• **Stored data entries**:
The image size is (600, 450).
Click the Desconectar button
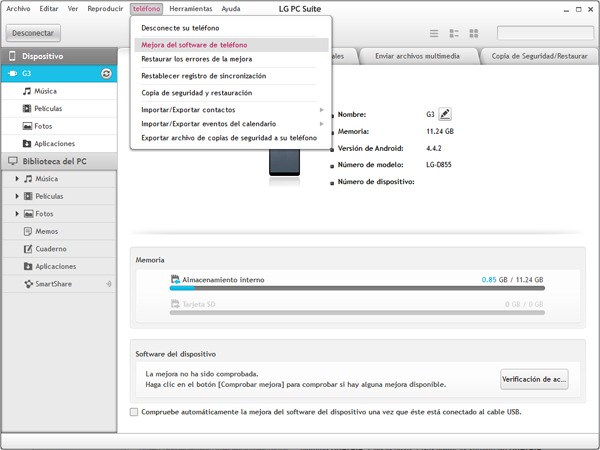pos(33,33)
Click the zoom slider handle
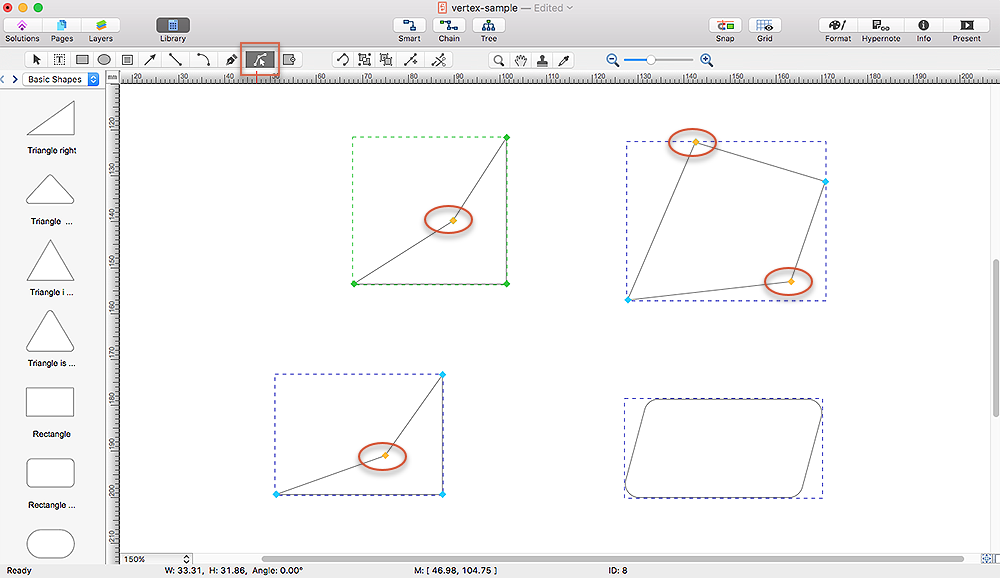This screenshot has width=1000, height=578. pyautogui.click(x=651, y=60)
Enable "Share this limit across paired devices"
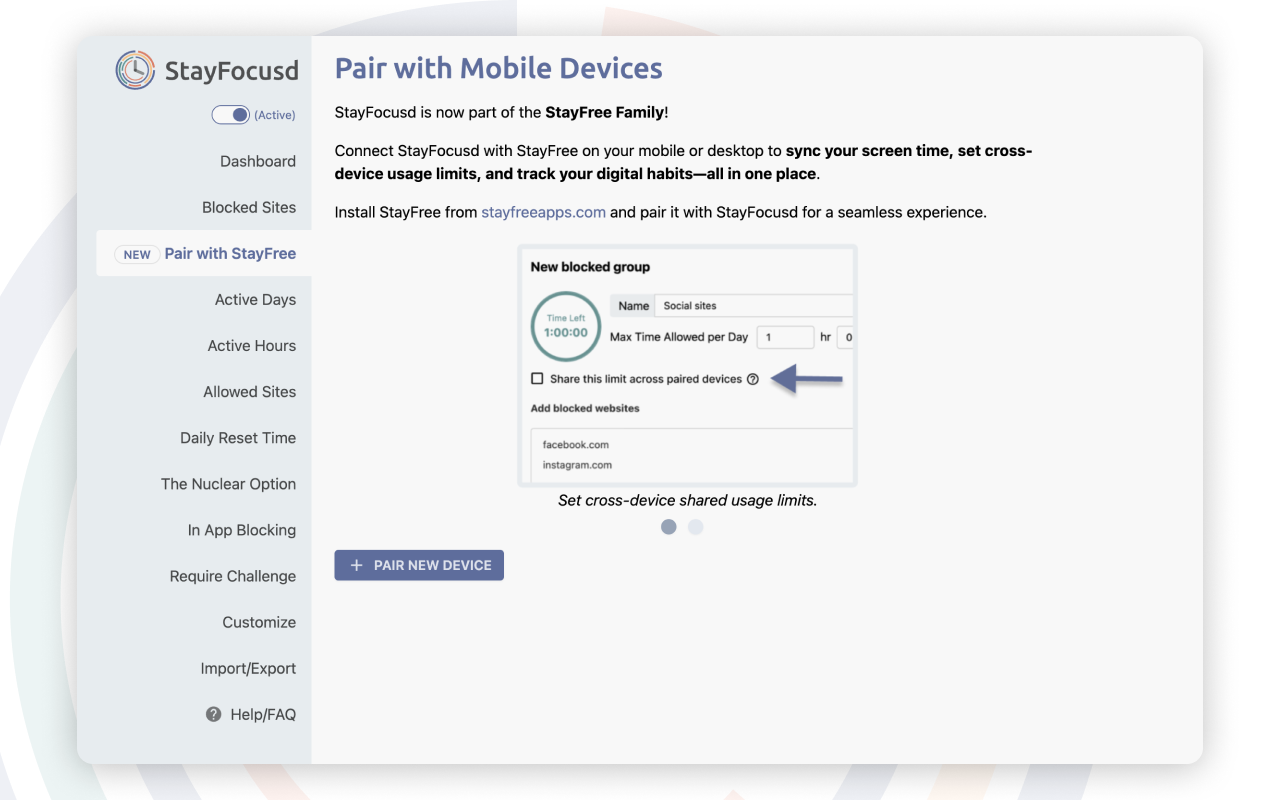Screen dimensions: 1280x800 [535, 379]
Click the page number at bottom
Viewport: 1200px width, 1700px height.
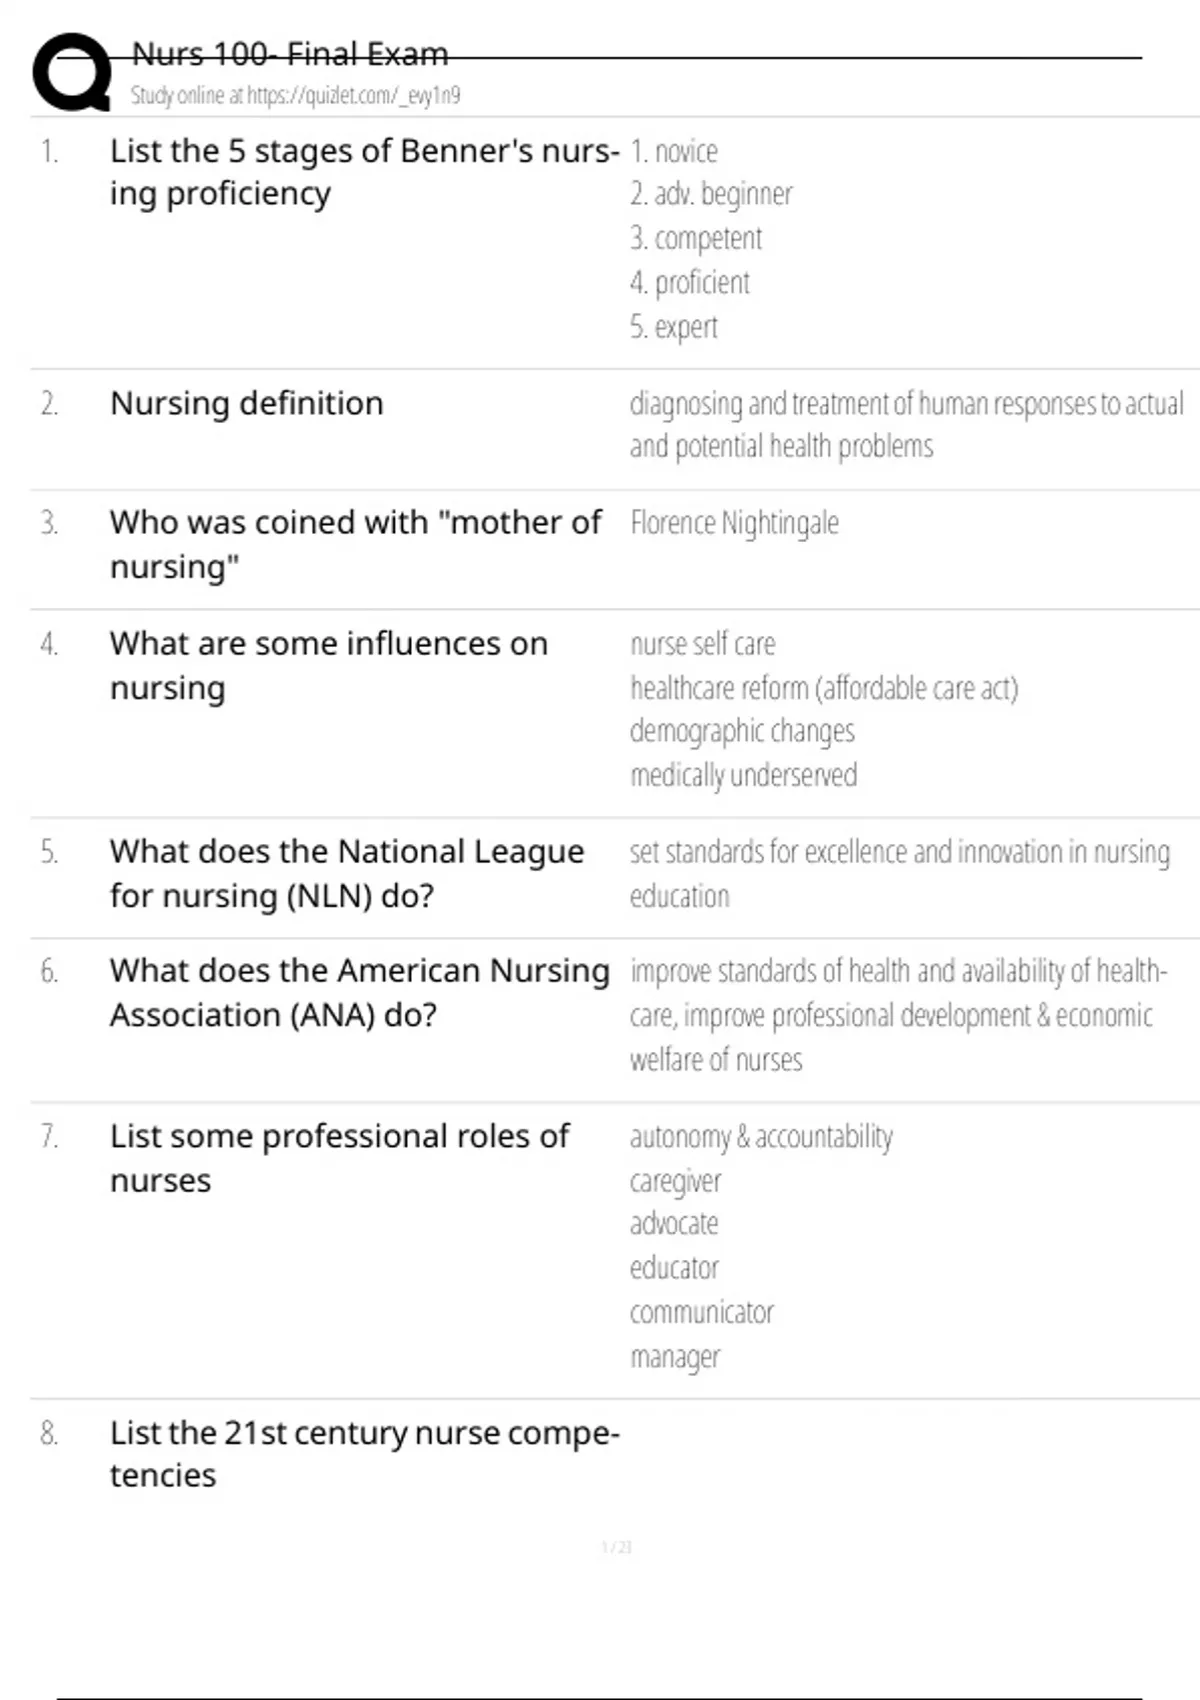tap(616, 1547)
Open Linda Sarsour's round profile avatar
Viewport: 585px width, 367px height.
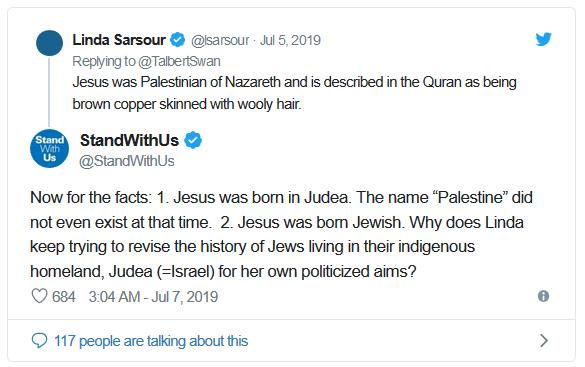(x=50, y=43)
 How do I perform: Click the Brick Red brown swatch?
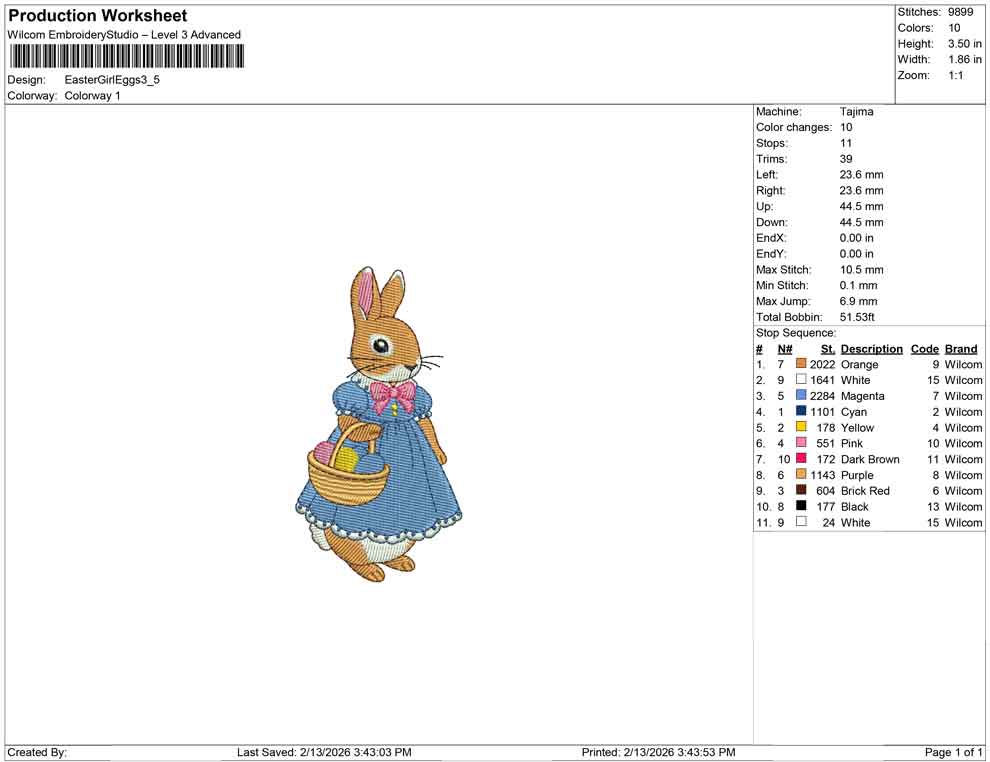(801, 491)
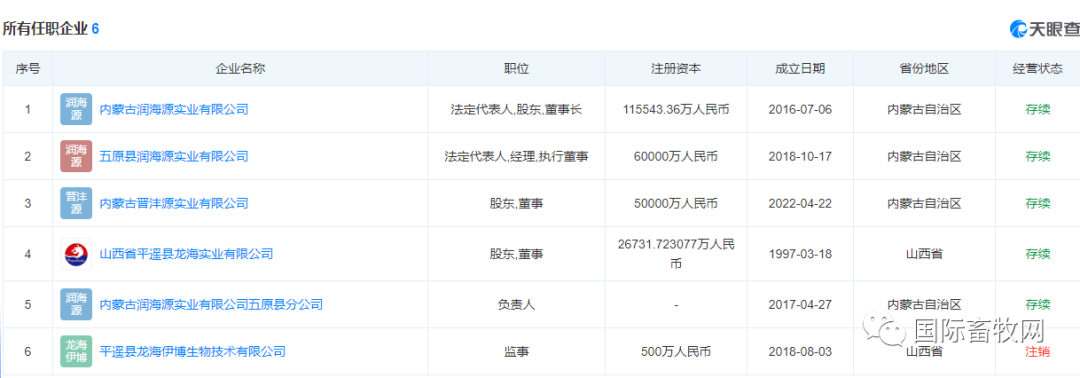Click the 成立日期 column header
The width and height of the screenshot is (1080, 378).
(x=800, y=69)
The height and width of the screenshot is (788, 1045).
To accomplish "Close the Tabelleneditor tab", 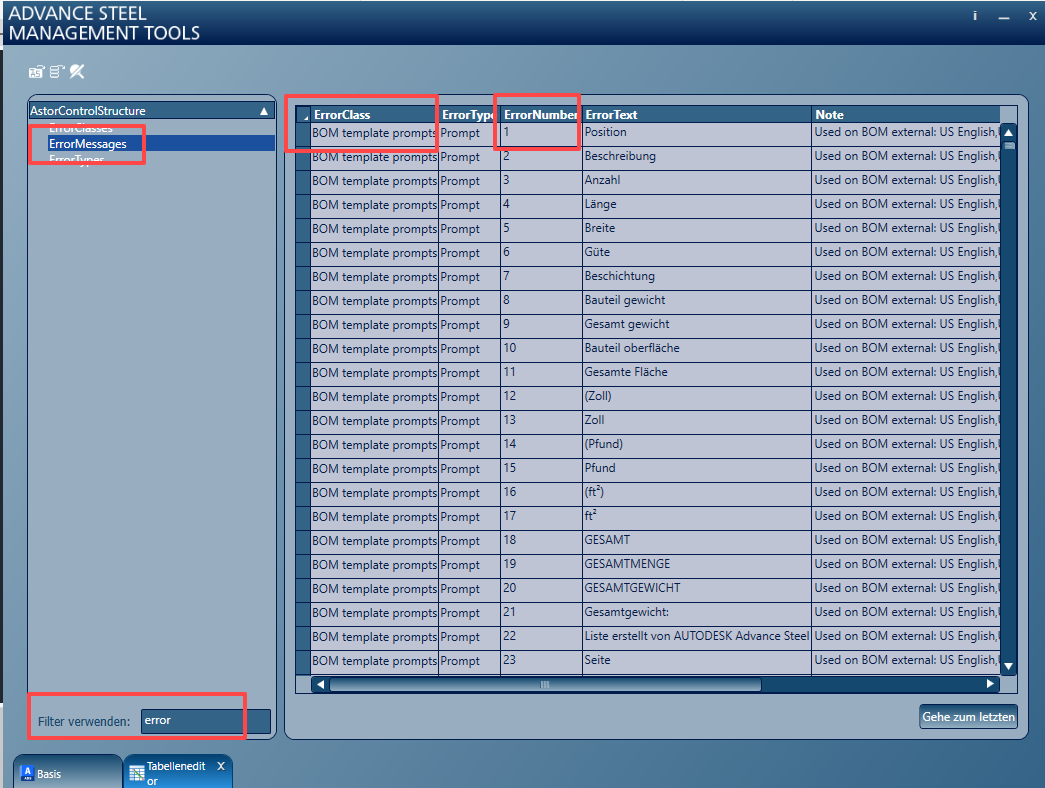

• **YOUR GOAL**:
No picture is to appear in the copy; every entry above is otherwise to be printed verbatim.

• **SOLUTION TO THIS TASK**:
The image size is (600, 450).
Click the Desconectar button
pos(33,33)
Click the zoom slider handle
This screenshot has width=1000, height=578. pyautogui.click(x=651, y=60)
Enable "Share this limit across paired devices"
Screen dimensions: 1280x800 [535, 379]
Click the page number at bottom
Viewport: 1200px width, 1700px height.
tap(616, 1547)
Open Linda Sarsour's round profile avatar
Viewport: 585px width, 367px height.
(x=50, y=43)
 How do I perform: Click the Brick Red brown swatch?
(801, 491)
Click the 成立日期 column header
The width and height of the screenshot is (1080, 378).
(x=800, y=69)
The height and width of the screenshot is (788, 1045).
To accomplish "Close the Tabelleneditor tab", 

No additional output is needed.